Single by Barry Manilow

from the album This One's for You
- B-side: "Riders to the Stars"
- Released: September 1976
- Length: 3:25
- Label: Arista
- Songwriters: Barry Manilow, Marty Panzer
- Producers: Barry Manilow, Ron Dante

Barry Manilow singles chronology
| "Tryin' to Get the Feeling Again" (1976) | "This One's for You" (1976) | "Weekend in New England" (1976) |

= This One's for You (Barry Manilow song) =

"This One's for You" is the title track from the 1976 album by Barry Manilow with words and music by Manilow and Marty Panzer. The song peaked at number 29 on the Billboard Hot 100, and at number one on the Easy Listening chart, reaching the top position for one week in November 1976, Manilow's fifth number one overall on that chart.

An early version of the song appears on Manilow's compilation box set, The Complete Collection and Then Some....

==Reception==
Cash Box said that the song "is perfectly constructed with a commercial feeling in mind" and "a lovely ballad, with touching lyric." Record World said that it is "sung with [Manilow's] inimitable flair."

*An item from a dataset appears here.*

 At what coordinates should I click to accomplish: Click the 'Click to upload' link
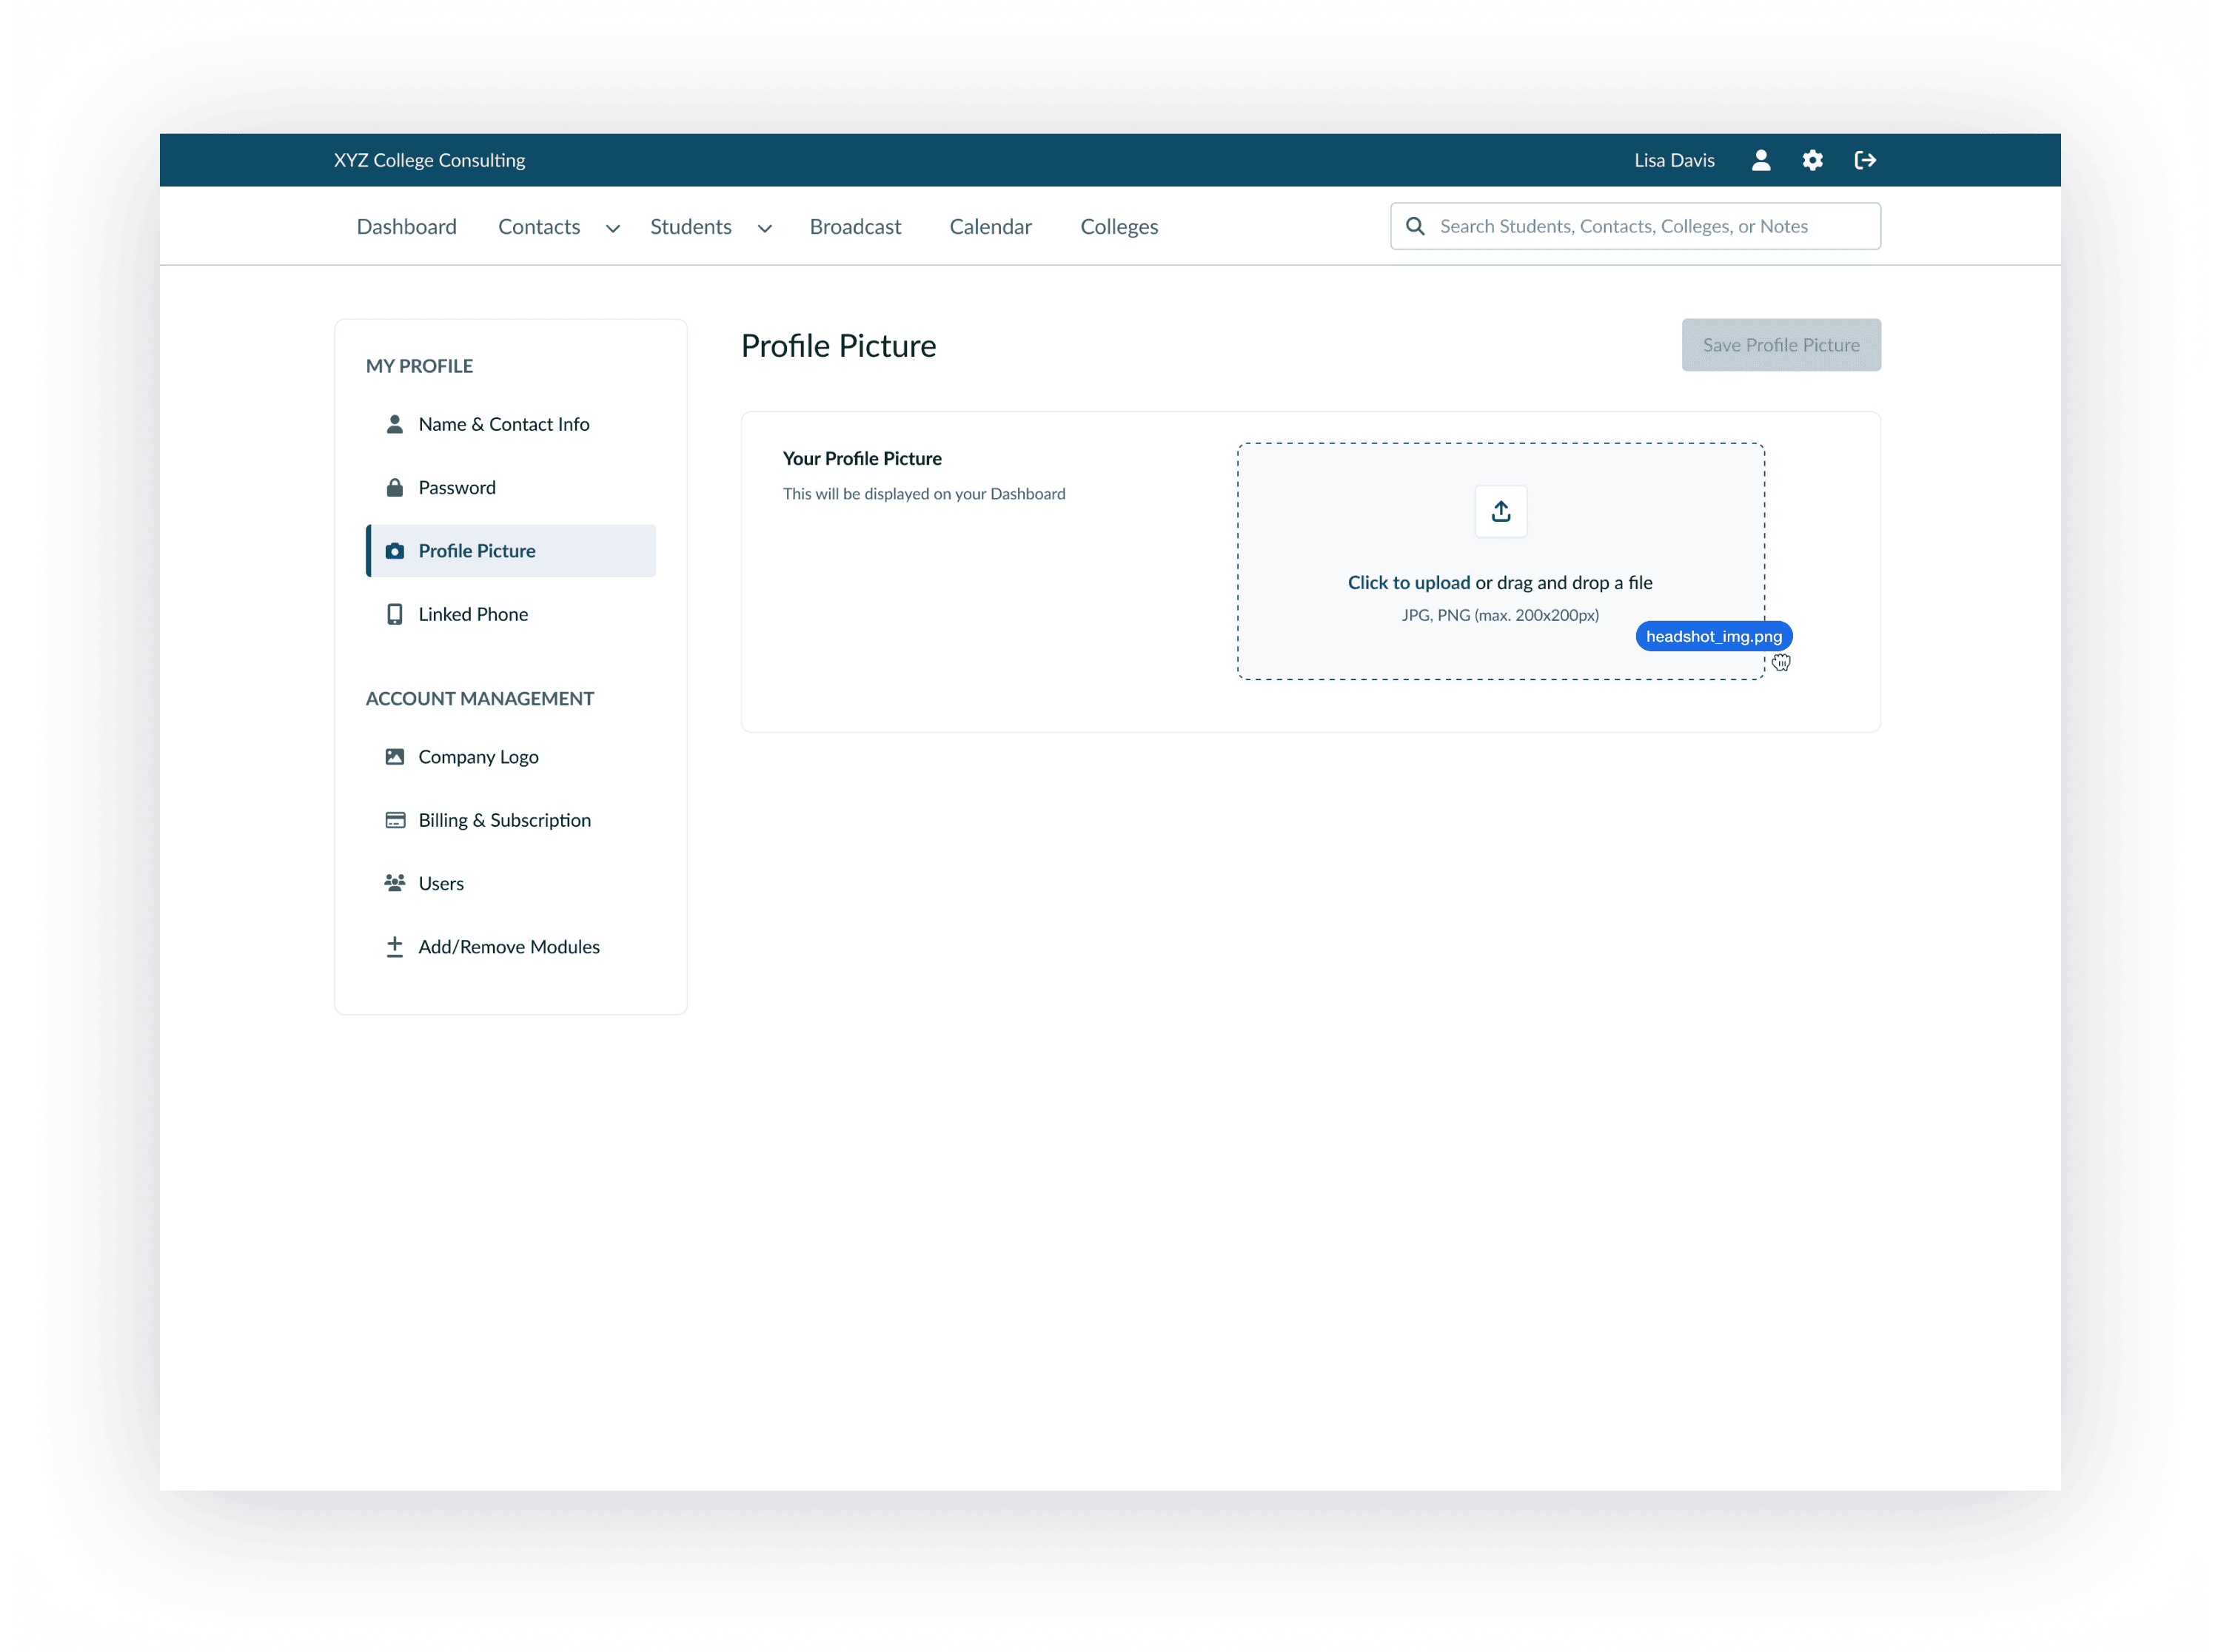tap(1408, 583)
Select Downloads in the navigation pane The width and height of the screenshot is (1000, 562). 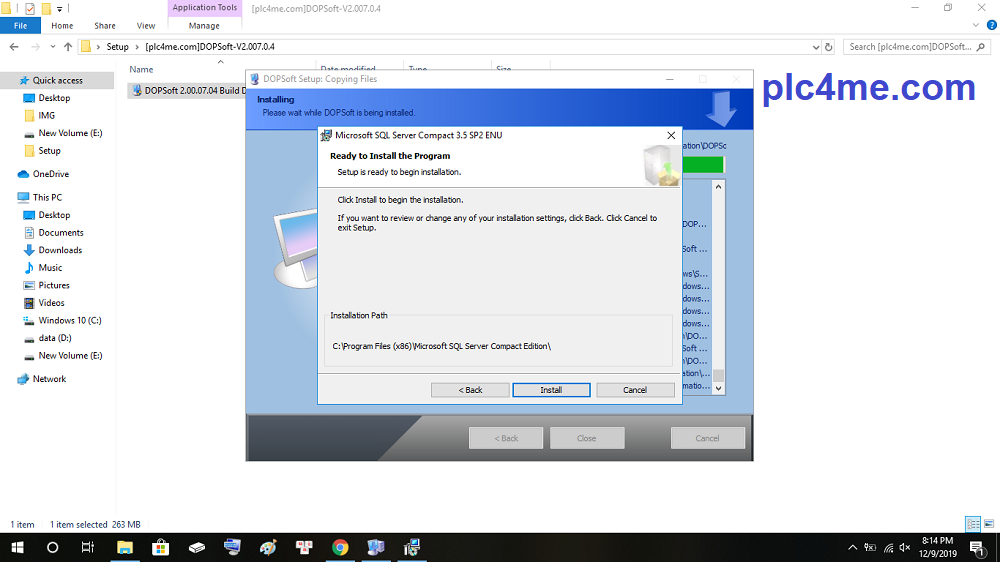pos(60,250)
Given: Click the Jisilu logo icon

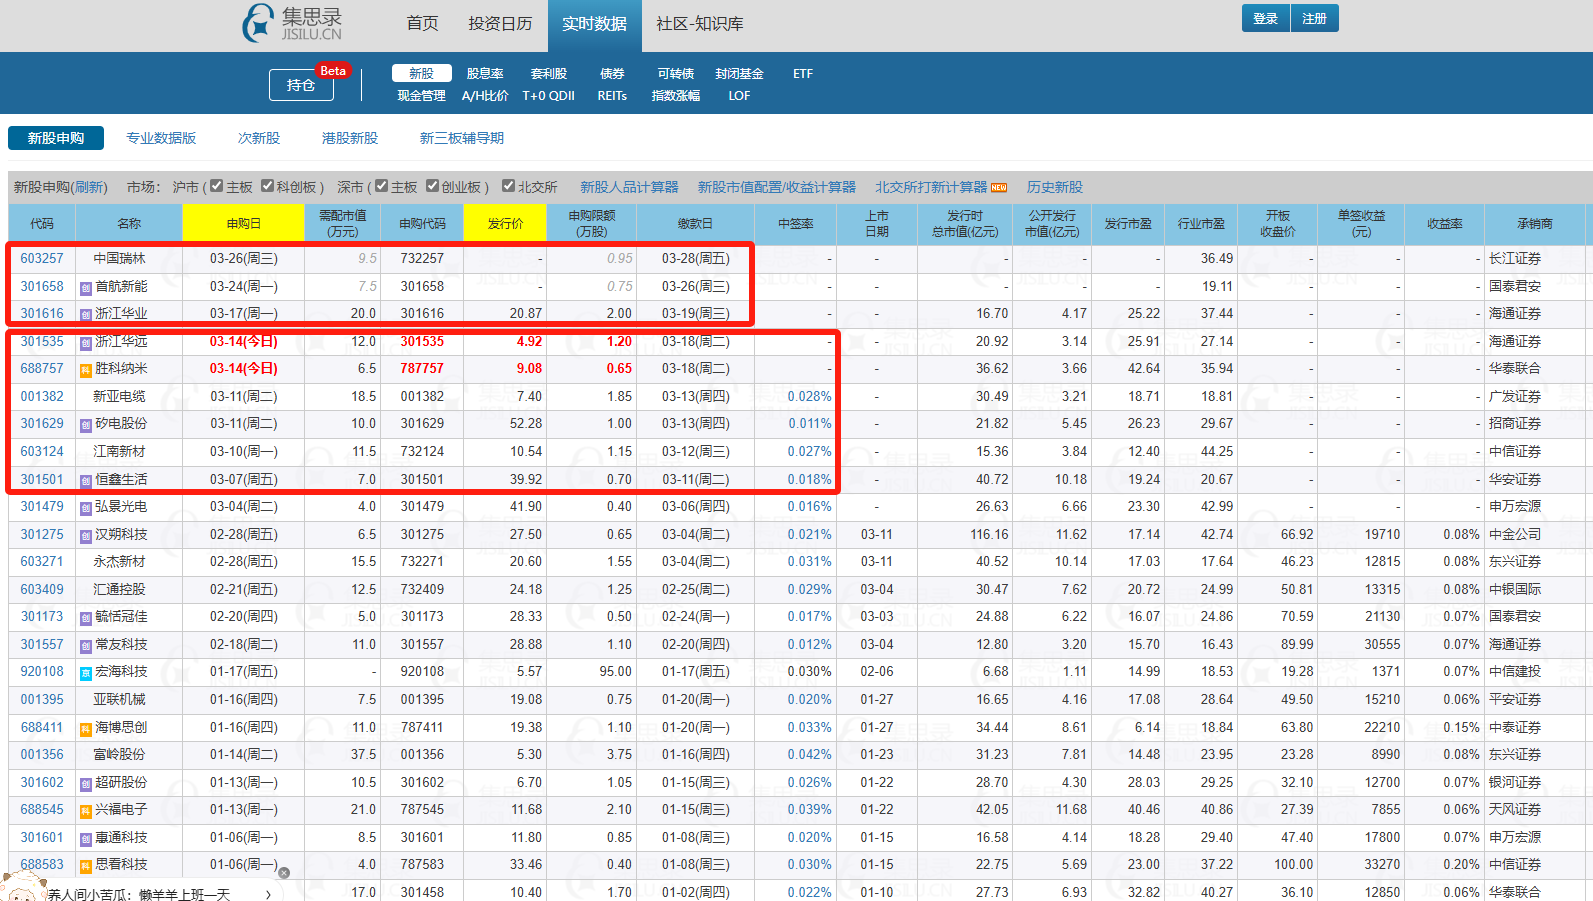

Chicago radio superstation WLS, which gave the song much airplay, ranked "This One's for You" as the 66th most popular hit of 1976.
It reached as high as number seven on their survey of November 6, 1976.

==Chart performance==
===Weekly charts===

| Chart (1976) | Peak position |
|---|---|
| Canada Top Singles (RPM) | 28 |
| Canada Adult Contemporary (RPM) | 1 |
| US Billboard Hot 100 | 29 |
| US Adult Contemporary (Billboard) | 1 |
| US Cash Box Top 100 | 21 |
| US Radio & Records | 23 |

===Year-end charts===

| Chart (1976) | Rank |
|---|---|
| Canadian RPM Top Singles | 193 |
| U.S. (Joel Whitburn's Pop Annual) | 170 |

==Cover versions==
- Shirley Bassey on her 1977 album, You Take My Heart Away.

- Teddy Pendergrass for his 1982 album of the same name.

- Filipino singer Kuh Ledesma covered this song in medley with Elton John's breakthrough hit "Your Song" in 1983.
- Ray Fisher, an American singer in Northern California, released the song on his album, Forever Fanilow, in May of 2023 to celebrate the 50th anniversary of Barry Manilow's first album release and 80th birthday.

==See also==
- List of number-one adult contemporary singles of 1976 (U.S.)